- REQUIREMENTS:
Please pull out every line of text from the material below, unchanged, and leave the pictures out of your answer.

[Raw records]

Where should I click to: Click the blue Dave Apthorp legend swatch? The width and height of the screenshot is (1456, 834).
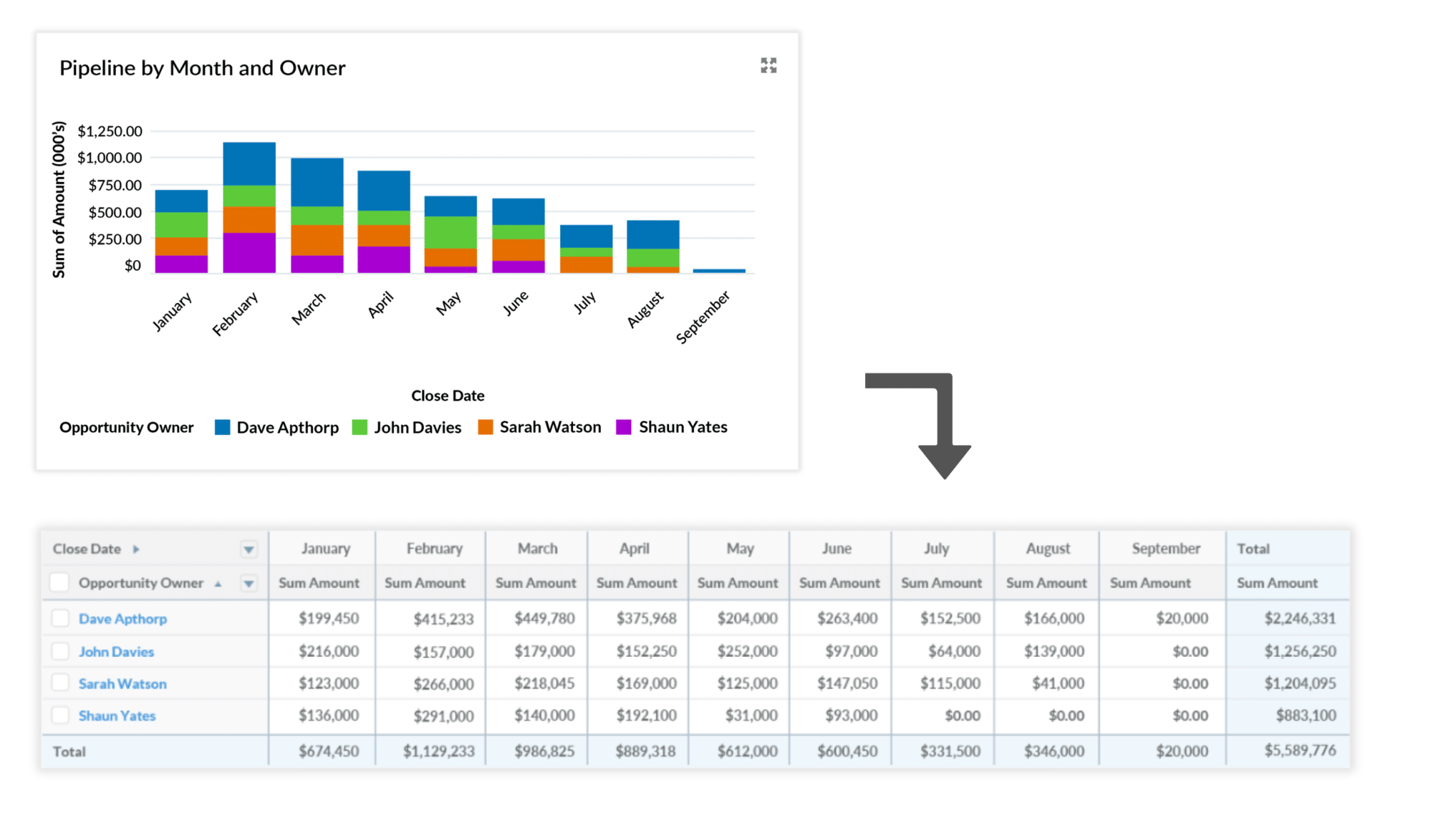[x=223, y=427]
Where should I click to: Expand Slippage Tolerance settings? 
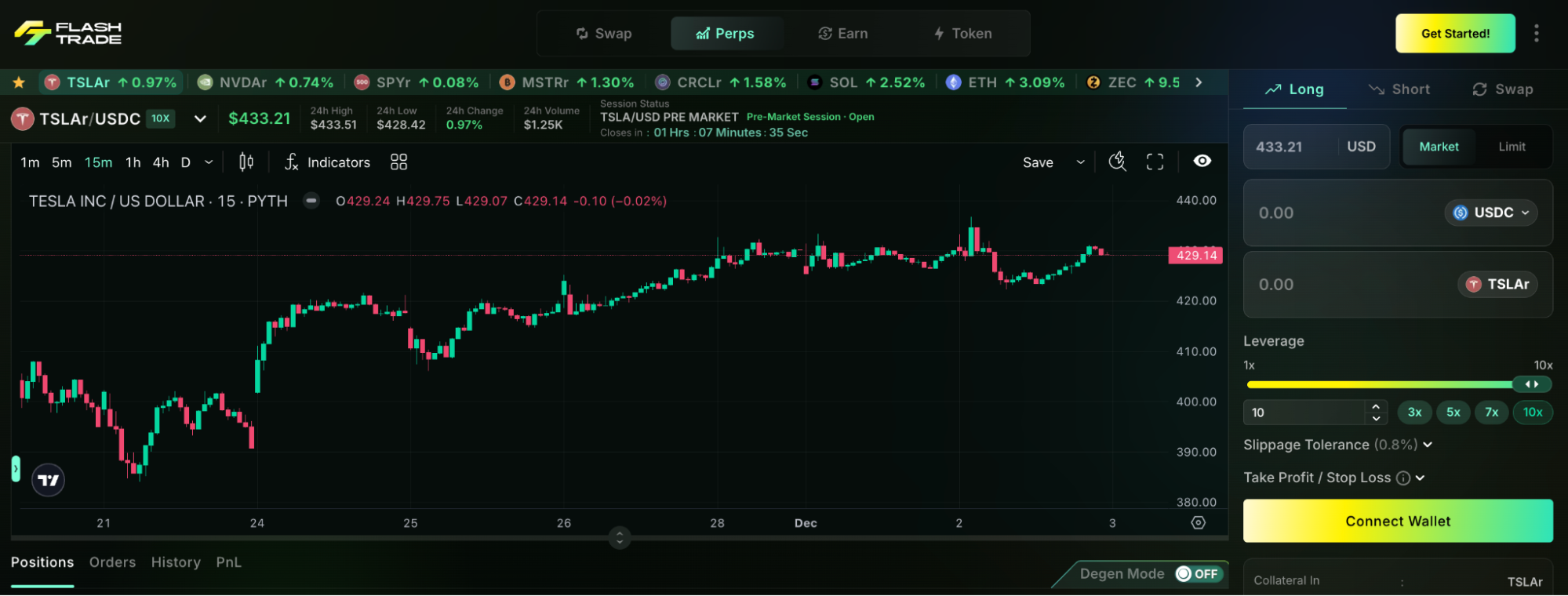pos(1427,445)
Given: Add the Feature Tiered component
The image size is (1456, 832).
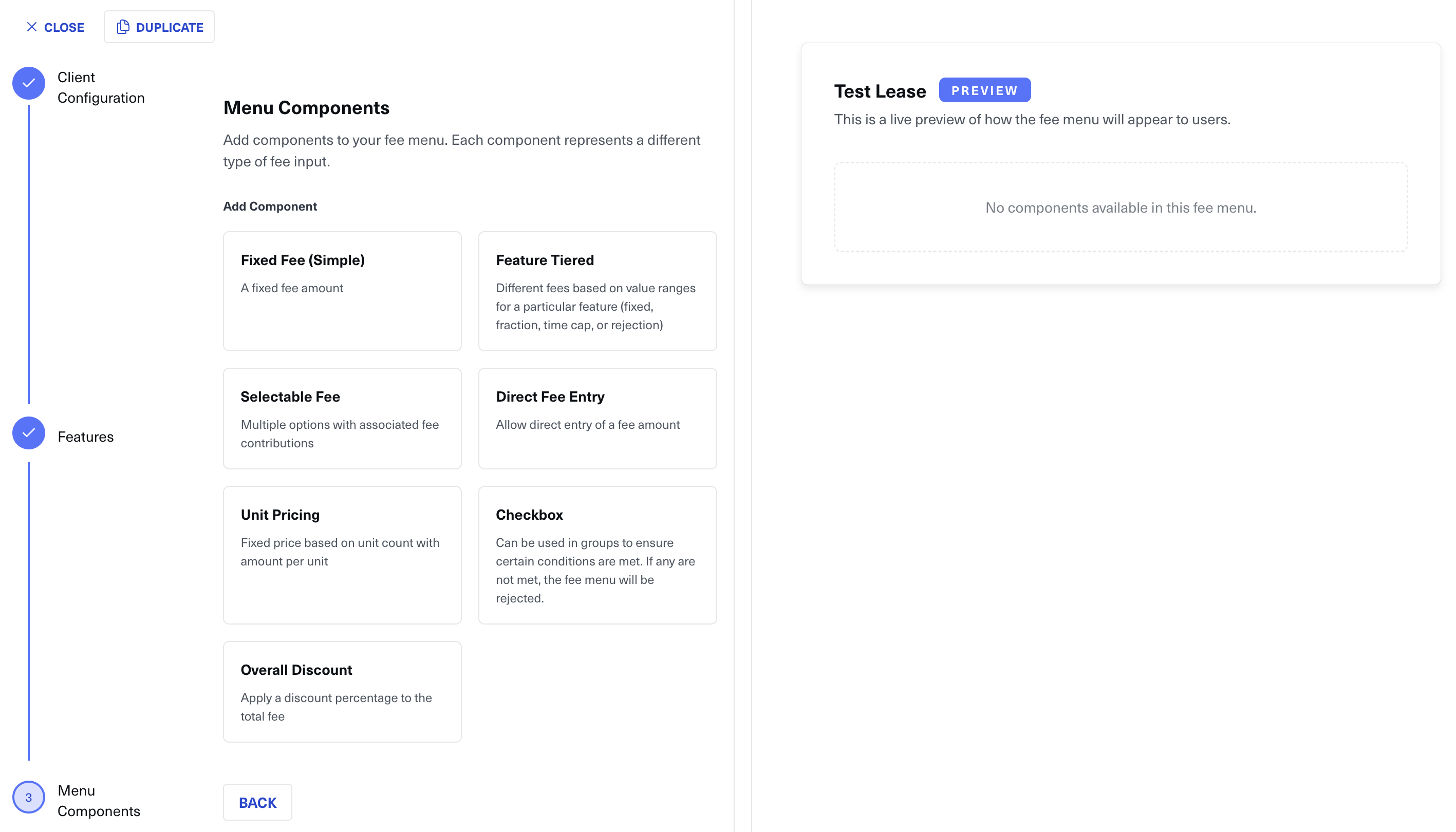Looking at the screenshot, I should pos(597,291).
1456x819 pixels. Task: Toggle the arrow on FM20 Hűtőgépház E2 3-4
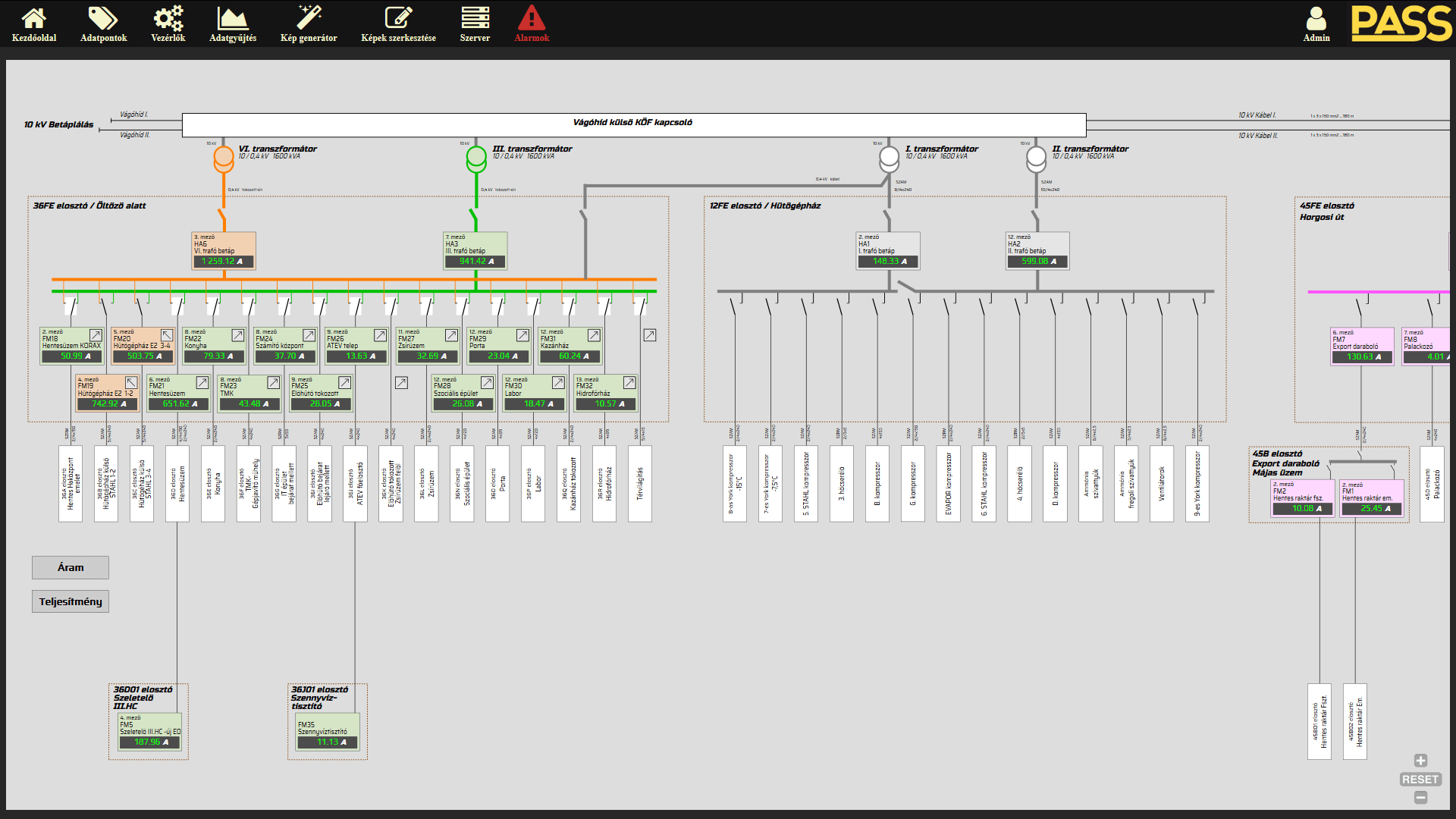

- PROBLEM SOLUTION:
Where should I click to: Click the blue Dave Apthorp legend swatch? The width and height of the screenshot is (1456, 834).
[x=223, y=427]
Where should I click to: Expand Slippage Tolerance settings? 
pos(1427,445)
Given: Add the Feature Tiered component
The image size is (1456, 832).
Looking at the screenshot, I should pos(597,291).
1456x819 pixels. Task: Toggle the arrow on FM20 Hűtőgépház E2 3-4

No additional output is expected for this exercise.